The TASS system behind slot allocation was first trialled at the port of Hietanen in early March. It will be gradually expanded to cover the whole port. Based on experiences gained from Hietanen, the use of slot allocation will be extended to all Steveco terminals.
Steveco's customer haulier does not need to acquire any application to use the slot system. All they have to do is to log in to the online TASS system, pick a terminal there, select the appropriate time window and book it. A message is sent to the driver about the reservation. Once the truck is loaded, the driver opens the application on a mobile phone and acknowledges that the journey has started. When the trucks are on the road, the Steveco terminal can see how they are staying on schedule.
Although there is no direct link from the TASS system to VTS, slot allocation makes unloading planning easier using VTS.
“When we see the schedule of an arriving truck, we can plan the unloading much better in advance and make sure we have the correct unloading equipment reserved.”
For the haulier, slot allocation means faster operation when the unloading equipment is waiting. Unnecessary wait times in the congested unload area of the port are reduced. The change also means that hauliers will have to adapt their operations to the vacant time windows, as the number of unloading bays is limited.
The VTS and TASS systems are just examples of how digitalization is progressing at Steveco.
"We will continue to develop and implement new systems and applications to support service improvement and the cost-effectiveness of our operations," says Jääskeläinen.
Customs declarations are renewed
EU customs legislation will be reformed and, as a result, so will Finnish legislation. This will mean that the preparation of customs declarations will change. The changes will be phased in over the period 2020–2025. The EU Commission will confirm new regulations according to its own schedule.
“The changes will take effect in stages, one customs declaration at a time. Customs warehousing and personal customers' import declarations have already been reformed by the customs authorities. Import declarations for goods released for free circulation have changed in spring 2021,” says Pauliina Lindholm, Head of Logistics, Steveco Logistics.

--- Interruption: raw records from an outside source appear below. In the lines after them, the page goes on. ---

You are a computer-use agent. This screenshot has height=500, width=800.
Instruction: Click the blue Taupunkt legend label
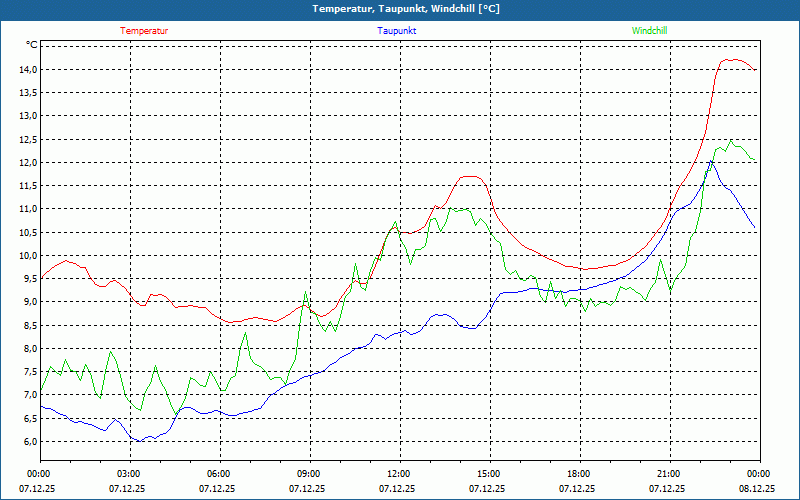tap(397, 30)
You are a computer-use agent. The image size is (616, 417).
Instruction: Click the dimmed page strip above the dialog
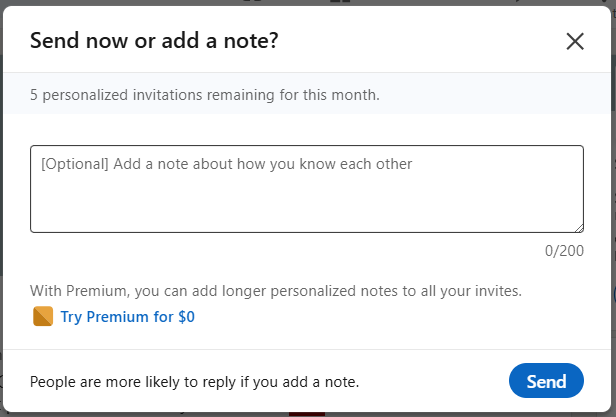click(x=306, y=2)
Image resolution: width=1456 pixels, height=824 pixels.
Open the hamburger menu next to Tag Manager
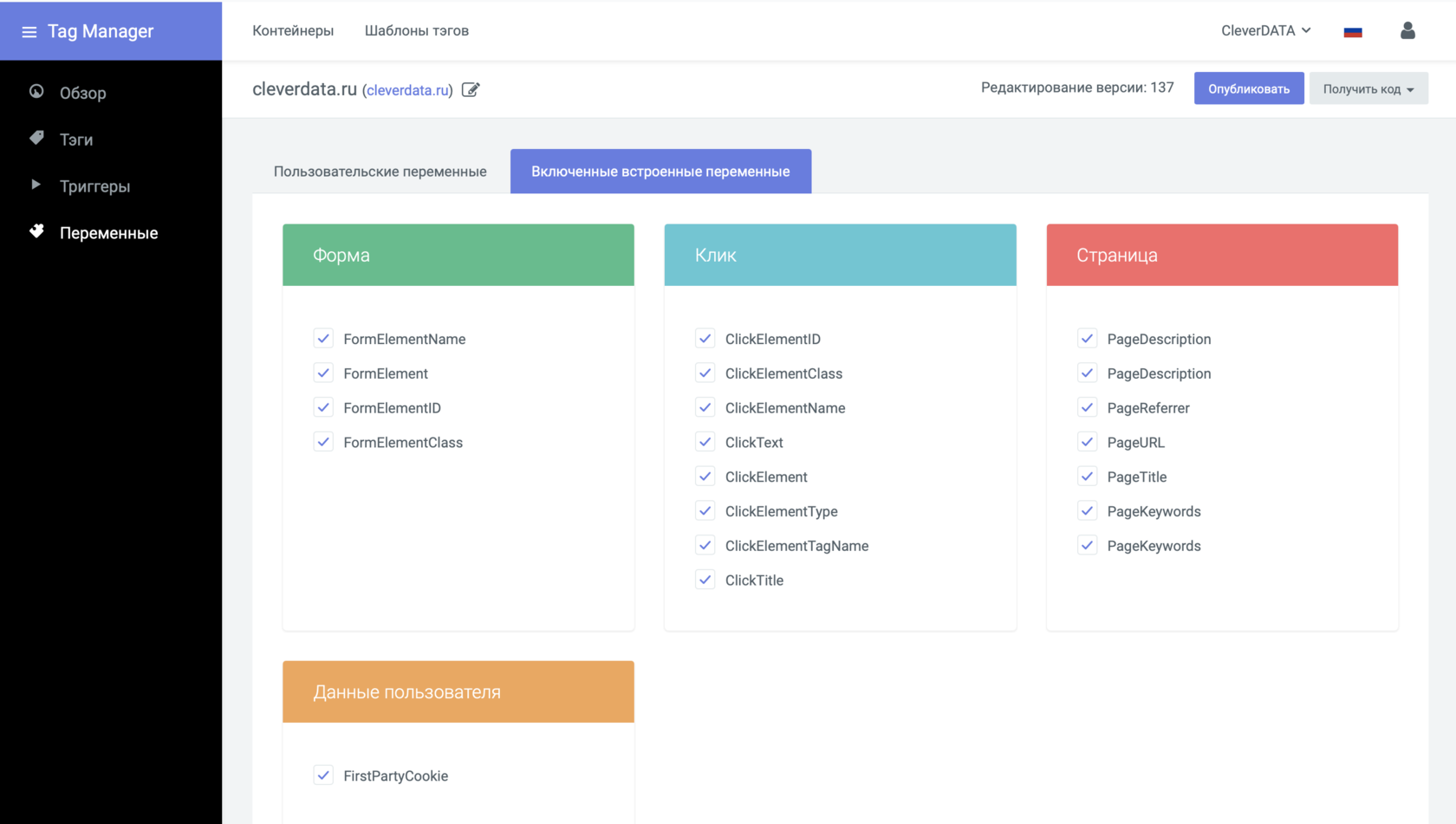coord(29,30)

The changes are not dramatic as customs declarations have been digital for a long time. There will now be some changes to their content, and the preparation of the notifications will change.
“We have modernized our information systems to meet the new requirements, and we are also prepared for changes in the coming years, including exports and transit. We will receive detailed information on the changes from Customs as they come.”

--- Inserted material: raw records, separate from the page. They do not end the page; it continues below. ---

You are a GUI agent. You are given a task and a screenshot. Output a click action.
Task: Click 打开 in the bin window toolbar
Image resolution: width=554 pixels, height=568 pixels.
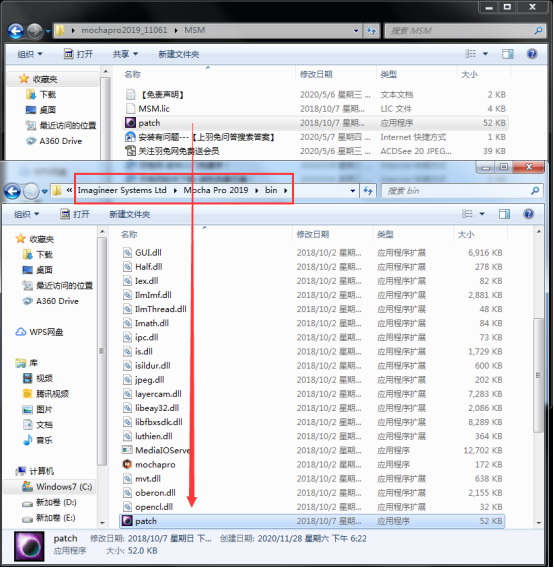[x=75, y=214]
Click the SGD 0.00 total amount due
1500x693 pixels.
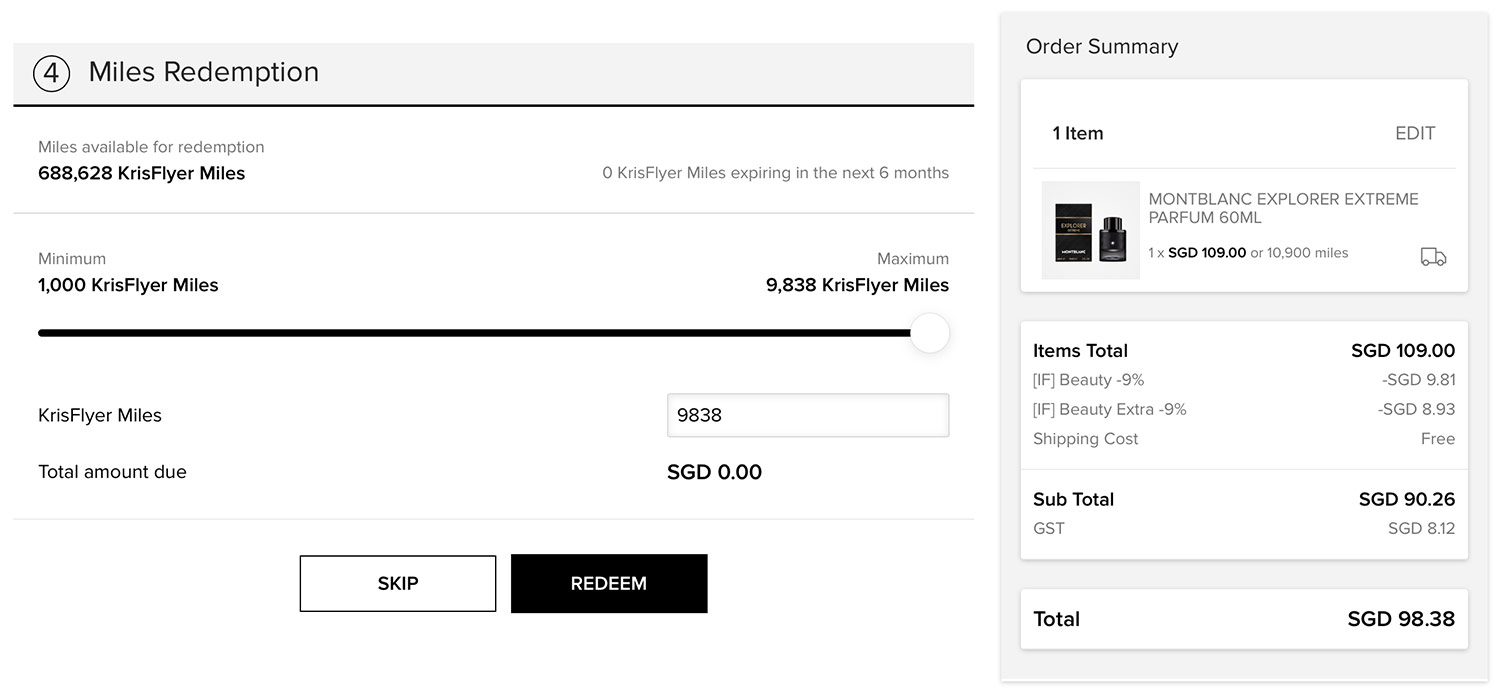point(714,472)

For Steveco's customers, the changes in customs declarations are nearly unnoticeable, as Steveco will take care of the declarations as before. A couple of things, though, should be noted.
“Customers should request an EORI number from Customs, required for goods import declarations. This registration is made on the Customs website."
Another thing customers should take not of is the change in Customs invoicing. This is also detailed on the Customs website.
“We of course help our customers with all these things and advise where to find more information,” Lindholm says.